Each record below must be returned exactly, with no line left out.

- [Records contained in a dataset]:
————————

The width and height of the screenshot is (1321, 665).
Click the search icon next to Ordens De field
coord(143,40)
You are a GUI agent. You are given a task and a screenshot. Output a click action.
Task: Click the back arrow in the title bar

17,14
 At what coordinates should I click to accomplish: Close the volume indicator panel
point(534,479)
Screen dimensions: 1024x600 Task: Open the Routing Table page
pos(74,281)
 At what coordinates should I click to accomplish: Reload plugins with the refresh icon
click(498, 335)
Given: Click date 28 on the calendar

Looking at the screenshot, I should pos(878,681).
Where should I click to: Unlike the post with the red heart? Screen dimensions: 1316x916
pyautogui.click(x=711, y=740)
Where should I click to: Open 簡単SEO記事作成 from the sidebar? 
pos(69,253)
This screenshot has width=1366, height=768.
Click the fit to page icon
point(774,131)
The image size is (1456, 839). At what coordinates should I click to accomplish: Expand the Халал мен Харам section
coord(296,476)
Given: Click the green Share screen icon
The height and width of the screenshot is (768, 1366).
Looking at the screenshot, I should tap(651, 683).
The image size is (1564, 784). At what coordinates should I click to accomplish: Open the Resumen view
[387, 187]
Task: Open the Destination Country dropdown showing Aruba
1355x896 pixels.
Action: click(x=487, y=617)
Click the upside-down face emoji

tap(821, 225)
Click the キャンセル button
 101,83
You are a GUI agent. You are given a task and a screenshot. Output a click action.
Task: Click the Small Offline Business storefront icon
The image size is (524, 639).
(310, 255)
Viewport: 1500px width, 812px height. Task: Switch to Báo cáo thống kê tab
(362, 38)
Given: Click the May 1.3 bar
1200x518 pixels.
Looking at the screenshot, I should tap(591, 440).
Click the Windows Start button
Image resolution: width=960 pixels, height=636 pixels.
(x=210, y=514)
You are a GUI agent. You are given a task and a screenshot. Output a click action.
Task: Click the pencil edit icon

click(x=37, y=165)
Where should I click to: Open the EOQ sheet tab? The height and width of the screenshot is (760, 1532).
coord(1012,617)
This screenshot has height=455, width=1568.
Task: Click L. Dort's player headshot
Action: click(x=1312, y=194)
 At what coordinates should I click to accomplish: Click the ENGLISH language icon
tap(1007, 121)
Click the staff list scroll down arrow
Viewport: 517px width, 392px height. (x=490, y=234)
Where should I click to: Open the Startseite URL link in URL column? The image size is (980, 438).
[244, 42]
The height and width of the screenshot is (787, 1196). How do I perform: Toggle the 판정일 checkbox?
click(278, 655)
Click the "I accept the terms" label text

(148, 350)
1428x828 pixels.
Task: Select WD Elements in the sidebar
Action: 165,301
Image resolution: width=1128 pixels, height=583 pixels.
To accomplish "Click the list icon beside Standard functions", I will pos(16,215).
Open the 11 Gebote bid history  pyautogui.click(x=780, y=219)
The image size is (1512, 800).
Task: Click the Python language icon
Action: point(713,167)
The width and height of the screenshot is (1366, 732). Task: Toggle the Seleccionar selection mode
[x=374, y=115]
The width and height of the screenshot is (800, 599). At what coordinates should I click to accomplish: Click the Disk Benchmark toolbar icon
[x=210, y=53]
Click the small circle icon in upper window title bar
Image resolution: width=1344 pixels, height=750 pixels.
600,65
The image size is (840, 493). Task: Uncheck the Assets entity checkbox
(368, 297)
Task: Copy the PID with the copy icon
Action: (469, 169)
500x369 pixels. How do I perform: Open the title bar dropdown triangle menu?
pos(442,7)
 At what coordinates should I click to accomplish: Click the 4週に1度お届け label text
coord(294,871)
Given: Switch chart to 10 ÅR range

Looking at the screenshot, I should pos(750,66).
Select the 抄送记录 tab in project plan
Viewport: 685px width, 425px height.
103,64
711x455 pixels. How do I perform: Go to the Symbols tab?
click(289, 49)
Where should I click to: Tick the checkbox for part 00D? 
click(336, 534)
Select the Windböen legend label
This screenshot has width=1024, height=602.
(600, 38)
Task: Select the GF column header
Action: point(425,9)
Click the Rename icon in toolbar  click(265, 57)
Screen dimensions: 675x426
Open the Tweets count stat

————————

- [ANSWER SPACE]:
The width and height of the screenshot is (1321, 665).
Click the search icon next to Ordens De field
coord(143,40)
You are a GUI agent. You are given a task and a screenshot. Output a click action.
Task: Click the back arrow in the title bar

17,14
 At what coordinates should I click to accomplish: Close the volume indicator panel
point(534,479)
Screen dimensions: 1024x600 Task: Open the Routing Table page
pos(74,281)
 At what coordinates should I click to accomplish: Reload plugins with the refresh icon
click(498, 335)
Given: Click date 28 on the calendar

Looking at the screenshot, I should pos(878,681).
Where should I click to: Unlike the post with the red heart? Screen dimensions: 1316x916
pyautogui.click(x=711, y=740)
Where should I click to: Open 簡単SEO記事作成 from the sidebar? 
pos(69,253)
This screenshot has width=1366, height=768.
Click the fit to page icon
point(774,131)
The image size is (1456, 839). At what coordinates should I click to accomplish: Expand the Халал мен Харам section
coord(296,476)
Given: Click the green Share screen icon
The height and width of the screenshot is (768, 1366).
Looking at the screenshot, I should tap(651, 683).
The image size is (1564, 784). At what coordinates should I click to accomplish: Open the Resumen view
[387, 187]
Task: Open the Destination Country dropdown showing Aruba
1355x896 pixels.
Action: click(x=487, y=617)
Click the upside-down face emoji

tap(821, 225)
Click the キャンセル button
 101,83
You are a GUI agent. You are given a task and a screenshot. Output a click action.
Task: Click the Small Offline Business storefront icon
The image size is (524, 639).
(310, 255)
Viewport: 1500px width, 812px height. Task: Switch to Báo cáo thống kê tab
(362, 38)
Given: Click the May 1.3 bar
1200x518 pixels.
Looking at the screenshot, I should tap(591, 440).
Click the Windows Start button
Image resolution: width=960 pixels, height=636 pixels.
(x=210, y=514)
You are a GUI agent. You are given a task and a screenshot. Output a click action.
Task: Click the pencil edit icon

click(x=37, y=165)
Where should I click to: Open the EOQ sheet tab? The height and width of the screenshot is (760, 1532).
coord(1012,617)
This screenshot has height=455, width=1568.
Task: Click L. Dort's player headshot
Action: click(x=1312, y=194)
 At what coordinates should I click to accomplish: Click the ENGLISH language icon
tap(1007, 121)
Click the staff list scroll down arrow
Viewport: 517px width, 392px height. (x=490, y=234)
Where should I click to: Open the Startseite URL link in URL column? The image size is (980, 438).
[244, 42]
The height and width of the screenshot is (787, 1196). How do I perform: Toggle the 판정일 checkbox?
click(278, 655)
Click the "I accept the terms" label text

(148, 350)
1428x828 pixels.
Task: Select WD Elements in the sidebar
Action: 165,301
Image resolution: width=1128 pixels, height=583 pixels.
To accomplish "Click the list icon beside Standard functions", I will pos(16,215).
Open the 11 Gebote bid history  pyautogui.click(x=780, y=219)
The image size is (1512, 800).
Task: Click the Python language icon
Action: point(713,167)
The width and height of the screenshot is (1366, 732). Task: Toggle the Seleccionar selection mode
[x=374, y=115]
The width and height of the screenshot is (800, 599). At what coordinates should I click to accomplish: Click the Disk Benchmark toolbar icon
[x=210, y=53]
Click the small circle icon in upper window title bar
Image resolution: width=1344 pixels, height=750 pixels.
600,65
The image size is (840, 493). Task: Uncheck the Assets entity checkbox
(368, 297)
Task: Copy the PID with the copy icon
Action: (469, 169)
500x369 pixels. How do I perform: Open the title bar dropdown triangle menu?
pos(442,7)
 At what coordinates should I click to accomplish: Click the 4週に1度お届け label text
coord(294,871)
Given: Switch chart to 10 ÅR range

Looking at the screenshot, I should pos(750,66).
Select the 抄送记录 tab in project plan
Viewport: 685px width, 425px height.
103,64
711x455 pixels. How do I perform: Go to the Symbols tab?
click(289, 49)
Where should I click to: Tick the checkbox for part 00D? 
click(336, 534)
Select the Windböen legend label
This screenshot has width=1024, height=602.
(600, 38)
Task: Select the GF column header
Action: point(425,9)
Click the Rename icon in toolbar  click(265, 57)
Screen dimensions: 675x426
Open the Tweets count stat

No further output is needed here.